Introduction: The term “reactive” hypoglycemia, also known as post-prandial hypoglycemia has been loosely defined in the literature. The term refers to the occurrence of autonomic symptoms including weakness, perspiration, hunger, nausea, anxiety and tremors occurring one to two hours after ingestion of a meal. This collection of symptoms has been described in various patient groups including patients with impaired glucose tolerance, dumping syndrome following gastric surgeries (e.g. Nissen fundoplication, Billroth II and Roux en Y gastric bypass) and in patients in whom no specific cause has been identified. These autonomic symptoms have been reported in patients with and without documented hypoglycemia. This suggests that factors other than hypoglycemia may also be involved in the pathogenesis of this disorder.

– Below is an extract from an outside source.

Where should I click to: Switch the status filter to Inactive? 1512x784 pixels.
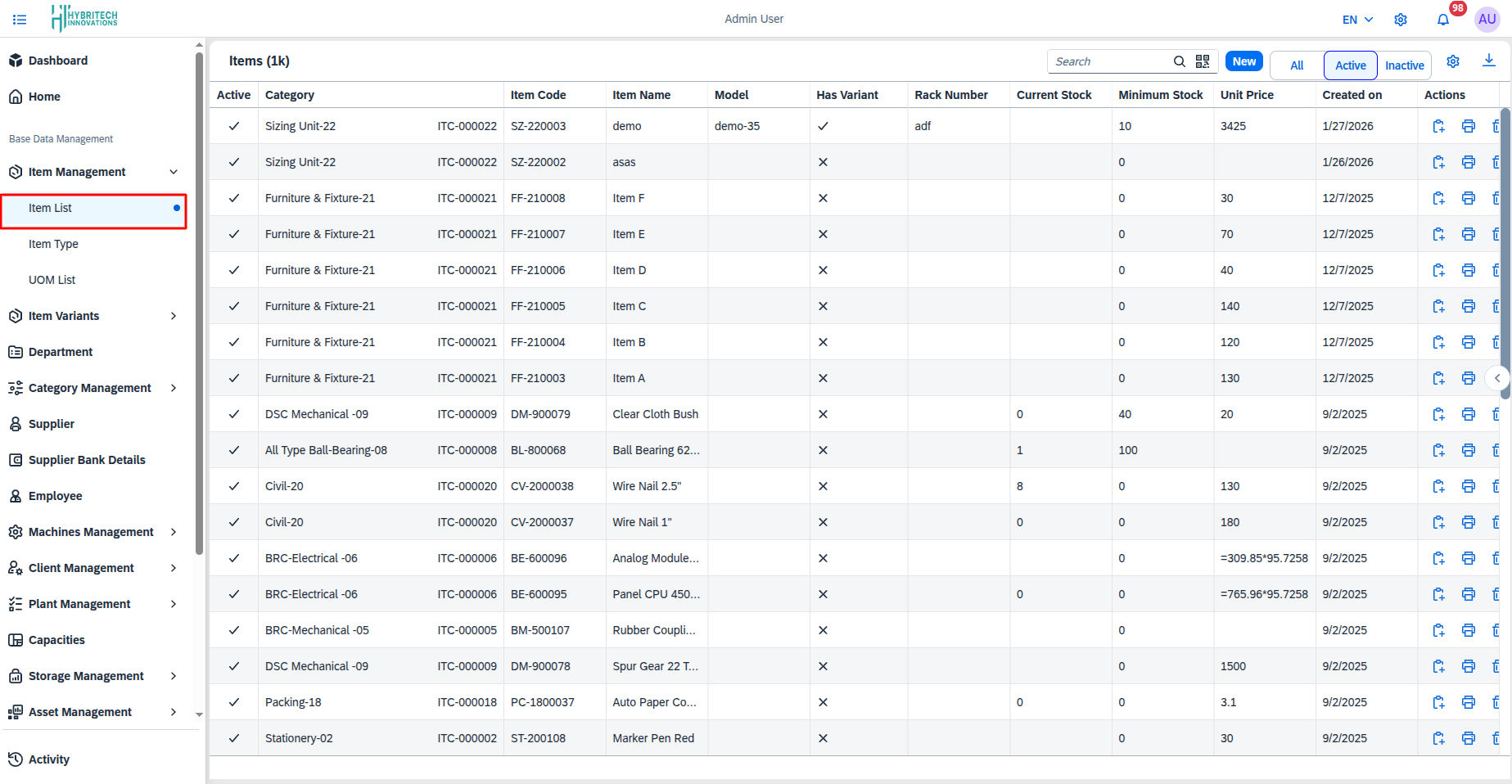pos(1404,65)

Data extraction: English-language articles that presented data relevant to the treatment of reactive hypoglycemia were identified in a MEDLINE search from 1966 to 2011. References of these articles and other publications were also reviewed. Search terms were reactive hypoglycemia, functional hypoglycemia, post-prandial hypoglycemia, Nissen fundoplication, Billroth procedure, gastric banding, Roux en Y occurring in association with the term hypoglycemia. Studies were included for review if they evaluated the clinical use of acarbose for the treatment of this syndrome and did not meet our exclusion criteria.
Evidence synthesis: Five case reports and four small controlled trials met our inclusion criteria which examined the use of acarbose in the treatment of reactive hypoglycemia.

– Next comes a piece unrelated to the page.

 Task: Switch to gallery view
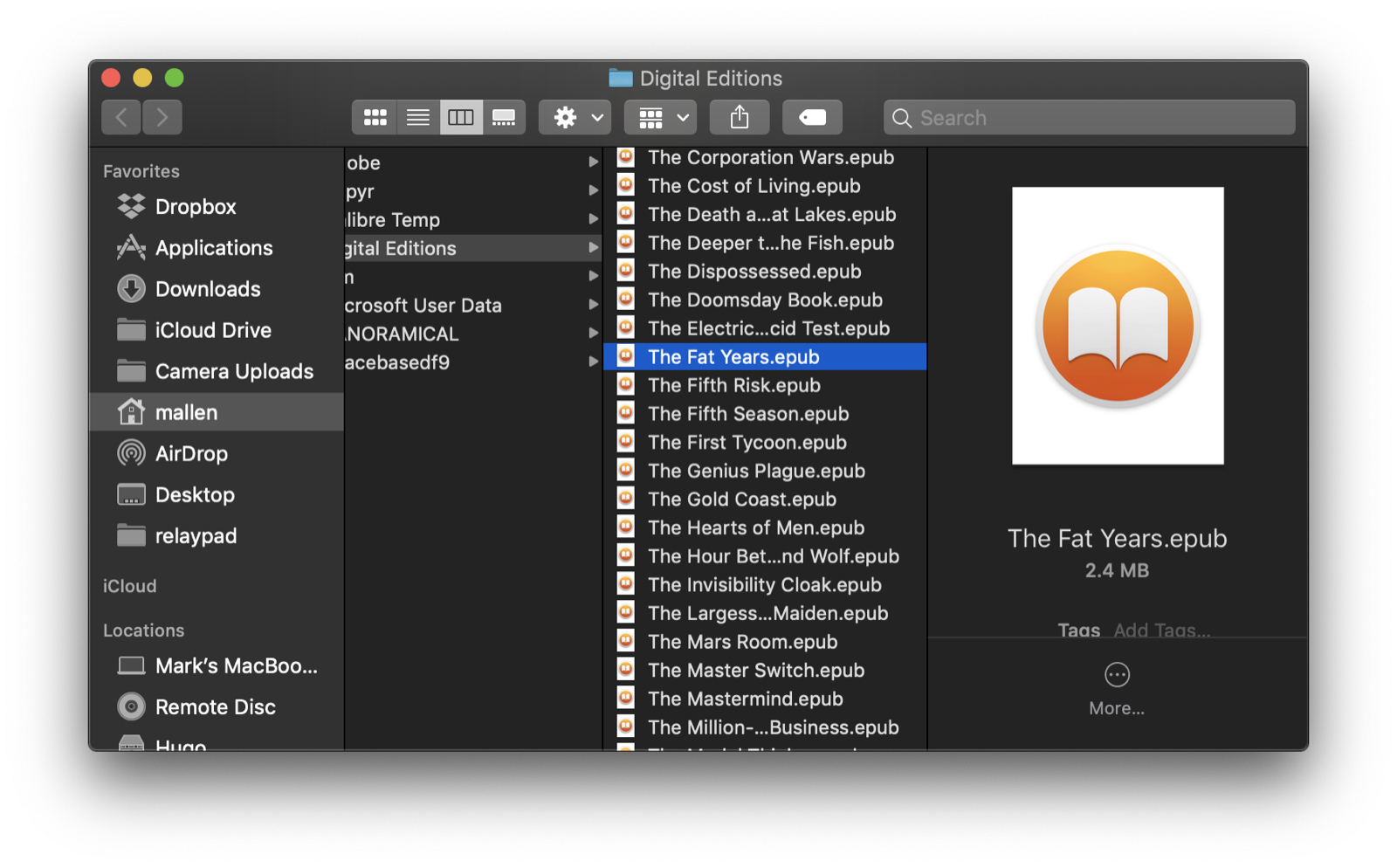[504, 117]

Conclusion: We suggest the term Post-Prandial Syndrome (PPS) rather than reactive hypoglycemia since hypoglycemia is often not documented in patients who nevertheless experience postprandial autonomic symptoms. Acarbose is often used for the treatment of postprandial syndrome, but the evidence for its effectiveness is sparse and not definitive. Although acarbose does cause a statistically significant increase in the post-prandial glucose nadir after sucrose ingestion under experimental conditions, the effect is minimal and may not be clinically significant. There are currently no high-quality placebo-controlled clinical trials for the treatment of this syndrome. Further studies are needed to evaluate the potential therapeutic benefit of acarbose in the treatment of PPS.